Gout and Risk of Myocardial Infarction: A Systematic Review and Meta-Analysis of Cohort Studies

Shuang-Chun Liu 1,#, Lei Xia 2,#, Jin Zhang 1, Xue-Hong Lu 3, Da-Kang Hu 1, Hai-Tao Zhang 4,‡,*, Hai-Jun Li 5,‡,*
Editor: Carmine Pizzi6
PMCID: PMC4521845  PMID: 26230580

Abstract

Introduction

A high incidence of myocardial infarction among patients with gout has been suggested by several observational studies. We performed a meta-analysis to evaluate the association between gout and the risk of myocardial infarction.

Materials and Methods

The PubMed and Embase databases were searched from inception to October 2014 for cohort studies that evaluating the association between gout and the risk of myocardial infarction. Summary estimates were derived using a random-effects model and reported as relative risks (RRs) with 95% confidence intervals (CIs).

Results

Five studies involving 8,656,413 participants with a total of 1000 MI events were included. Overall, gout was associated with an increased risk of myocardial infarction (RR 1.45; 95% CI, 1.19–1.75; p<0.001), and the association referred to non-fatal myocardial infarction (RR 1.29; 95% CI, 1.19–1.39; p <0.001) but not fatal myocardial infarction (RR 1.11; 95% CI, 0.96–1.28; p = 0.174). The increased risk was observed in both women (RR 1.62; 95% CI, 1.18–2.21; p = 0.003) and men (RR 1.45; 95% CI, 1.21–1.74; p <0.001). Stratified analysis revealed a gradual increase in myocardial infarction risk with a younger age of gout onset (age 20–44 years old (RR 2.82; 95% CI, 1.38–5.79; p = 0.05); 45–69 years old (RR 1.85; 95% CI, 1.22–2.82; p = 0.04); ≥70 years old (RR 1.52; 95% CI, 1.22–1.88; p <0.001)).

Conclusion

This meta-analysis suggests that patients with gout have an increased risk of myocardial infarction.

Introduction

According to World Health Organization estimates, ischemic heart disease is the primary cause of death worldwide, accounting for 7.4 million fatalities [1,2]. Myocardial infarction (MI), which accounts for the majority of ischemic heart disease cases and affects approximately 1 US citizen per 44 seconds, is associated with undesirably high rates of morbidity and mortality; approximately 15% of MI cases are fatal [3,4]. Therefore, an exploration of MI risk factors for primary prevention should be a major public health priority.

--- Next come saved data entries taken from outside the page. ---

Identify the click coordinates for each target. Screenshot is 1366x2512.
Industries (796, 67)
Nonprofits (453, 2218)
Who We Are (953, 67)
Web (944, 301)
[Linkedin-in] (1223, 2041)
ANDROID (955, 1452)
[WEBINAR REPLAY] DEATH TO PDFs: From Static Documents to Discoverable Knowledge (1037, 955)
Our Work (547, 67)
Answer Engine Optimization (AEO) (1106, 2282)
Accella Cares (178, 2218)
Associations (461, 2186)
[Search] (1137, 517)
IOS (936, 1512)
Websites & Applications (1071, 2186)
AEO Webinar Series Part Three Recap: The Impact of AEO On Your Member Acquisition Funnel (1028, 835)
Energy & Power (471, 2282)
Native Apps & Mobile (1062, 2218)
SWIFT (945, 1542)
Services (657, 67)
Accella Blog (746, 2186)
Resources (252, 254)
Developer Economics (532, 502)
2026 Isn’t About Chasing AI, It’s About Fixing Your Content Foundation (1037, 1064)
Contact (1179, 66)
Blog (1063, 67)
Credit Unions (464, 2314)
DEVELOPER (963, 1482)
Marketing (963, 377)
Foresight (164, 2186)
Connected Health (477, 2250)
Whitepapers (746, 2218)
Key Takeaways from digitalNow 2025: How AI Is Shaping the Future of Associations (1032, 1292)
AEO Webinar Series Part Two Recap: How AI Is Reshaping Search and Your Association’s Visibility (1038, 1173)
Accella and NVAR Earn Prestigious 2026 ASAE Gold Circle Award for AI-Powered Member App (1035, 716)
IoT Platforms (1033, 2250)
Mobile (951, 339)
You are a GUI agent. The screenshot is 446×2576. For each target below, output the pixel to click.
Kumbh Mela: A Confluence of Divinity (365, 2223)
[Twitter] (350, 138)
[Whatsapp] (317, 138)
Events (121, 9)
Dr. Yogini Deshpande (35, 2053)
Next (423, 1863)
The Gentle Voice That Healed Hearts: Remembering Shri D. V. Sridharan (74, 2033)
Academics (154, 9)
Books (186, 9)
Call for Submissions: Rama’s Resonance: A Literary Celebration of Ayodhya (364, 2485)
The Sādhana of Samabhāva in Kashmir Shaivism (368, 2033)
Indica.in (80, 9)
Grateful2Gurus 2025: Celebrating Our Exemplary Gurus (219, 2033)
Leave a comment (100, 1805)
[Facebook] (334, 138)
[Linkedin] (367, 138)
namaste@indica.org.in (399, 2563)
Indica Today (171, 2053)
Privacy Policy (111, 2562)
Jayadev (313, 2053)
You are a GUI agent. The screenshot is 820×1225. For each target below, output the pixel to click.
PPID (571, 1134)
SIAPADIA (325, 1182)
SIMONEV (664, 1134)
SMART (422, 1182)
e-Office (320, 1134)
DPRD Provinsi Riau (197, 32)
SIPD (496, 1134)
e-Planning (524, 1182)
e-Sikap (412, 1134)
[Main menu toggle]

Gout is the most prevalent form of inflammatory arthritis in developed countries, the prevalence of gout in clinical practices in the UK and Germany is 1.4%, and this disease is estimated to affect 0.9% and 3.9% adults in France and the USA respectively [57]. Epidemiologic studies have indicated that the incidence and prevalence of gout are increasing worldwide and that more people are at an increased risk of developing gout [810]. In gout patients, the inflammatory response associated with gout plays a key role in the initiation and progression of atherosclerosis, and promotion of a pro-thrombotic environment that leads to acute coronary events such as angina or MI [11,12]. To test this important hypothesis, a number of observational studies during the past decade have addressed the association between gout and the risk of MI [1319]. However, no systematic reviews or data pooling for a definite conclusion have been attempted; we therefore performed a meta-analysis of cohort studies to evaluate the risk of MI among patients with gout versus those without gout.

Materials and Methods

Literature search

We adopted the Meta-analysis Of Observational Studies in Epidemiology (MOOSE) checklist when reporting this review [20]. We systematically searched the PubMed and Embase databases (from inception to October 2014) for studies investigating the association between gout and myocardial infarction. No language restrictions were imposed. Search terms included ‘gout’ and ‘myocardial infarction’. Furthermore, the reference lists of identified manuscripts were hand-searched and scrutinized to identify other relevant publications.

Selection criteria

We applied the following inclusion criteria when selecting eligible studies: (i) cohort study; (ii) examination of the association between gout and the risk of MI; (iii) reported the effect size data such as odds ratios (ORs), hazard ratios (HRs) or relative risks (RRs) with 95% confidence intervals (CIs) or provided data allowing the calculation of these values.

Data extraction

The following information were extracted from each included study: first author, publication year, country, population characteristics, cohort size, number of gout cases, number of MI events, follow-up duration, ascertainment of gout, assessment of MI, and adjusted covariates. Supplementary files were also examined for data abstraction. When necessary, we contacted the authors of included articles for additional data. Extracted data were entered into a standardized Excel (Microsoft Corporation, Redmond, WA, USA) file. Data extraction was performed independently by two authors (SCL and LX). Any disagreement was resolved by discussion and consensus.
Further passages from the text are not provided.